▸ Brief
Collect every line of the entries below that contains the string "Outlook", and copy each such line in full.

▸ Supplied records
####################
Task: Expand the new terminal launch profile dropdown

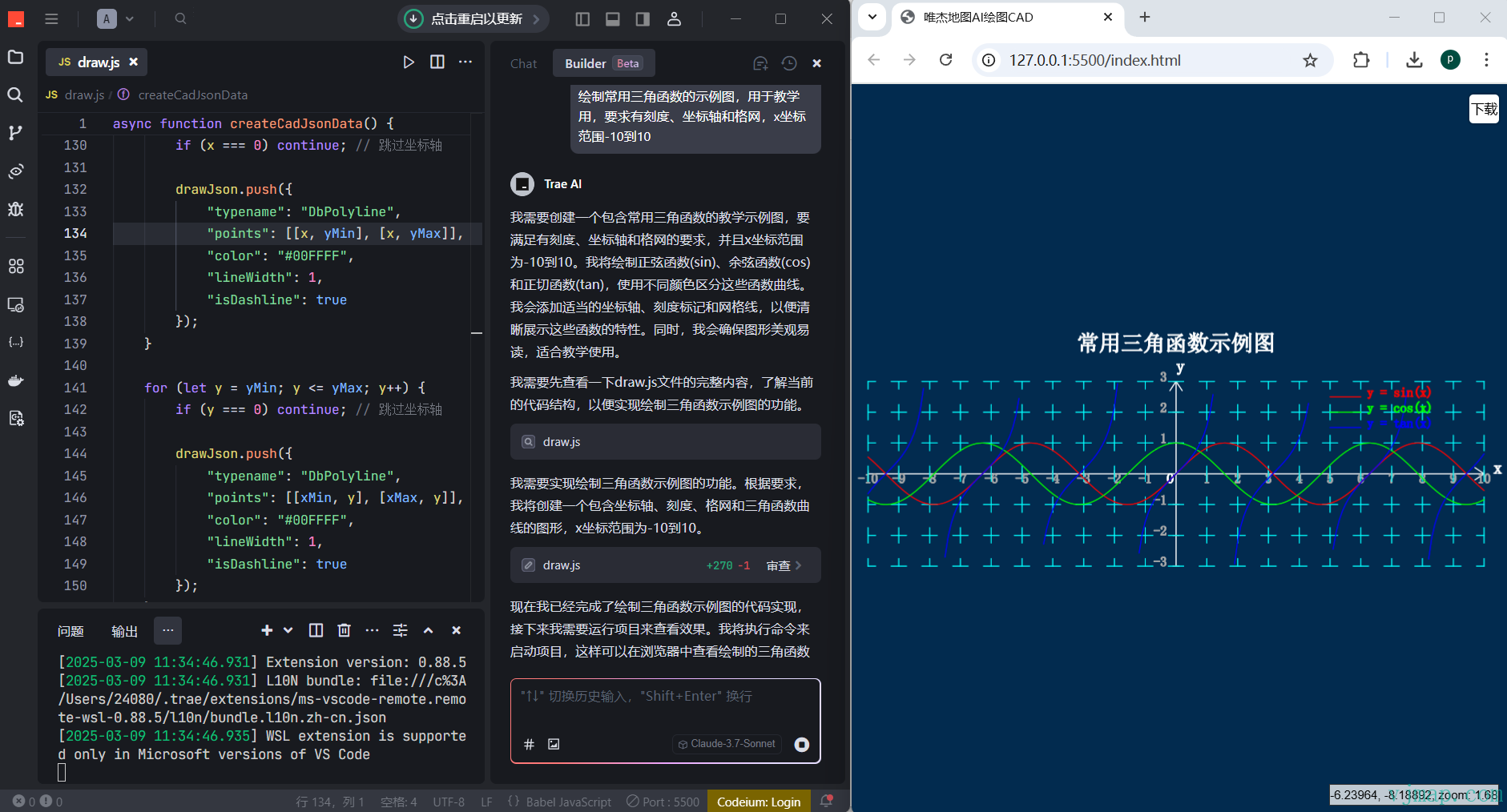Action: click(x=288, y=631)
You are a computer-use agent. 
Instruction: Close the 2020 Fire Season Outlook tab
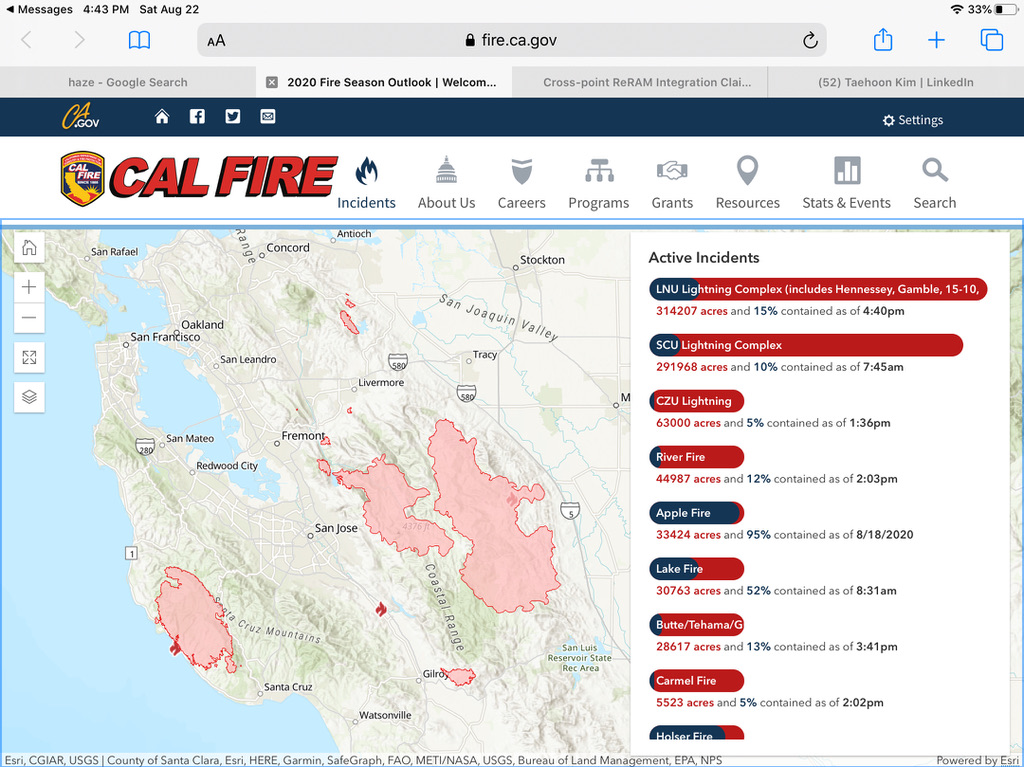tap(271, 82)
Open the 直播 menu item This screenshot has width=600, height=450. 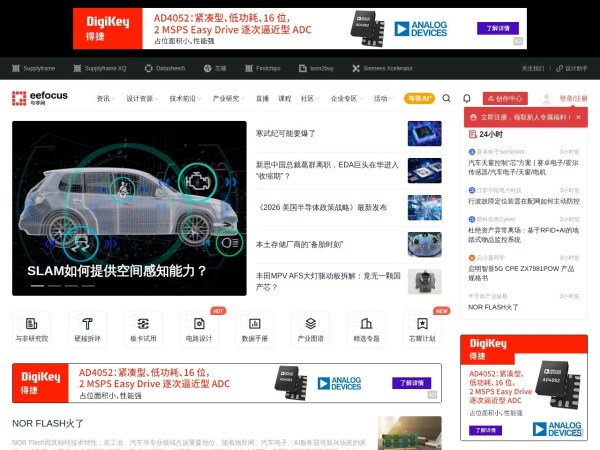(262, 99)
####################
▸ Exercise output
Instruction: Close the 2020 Fire Season Outlook tab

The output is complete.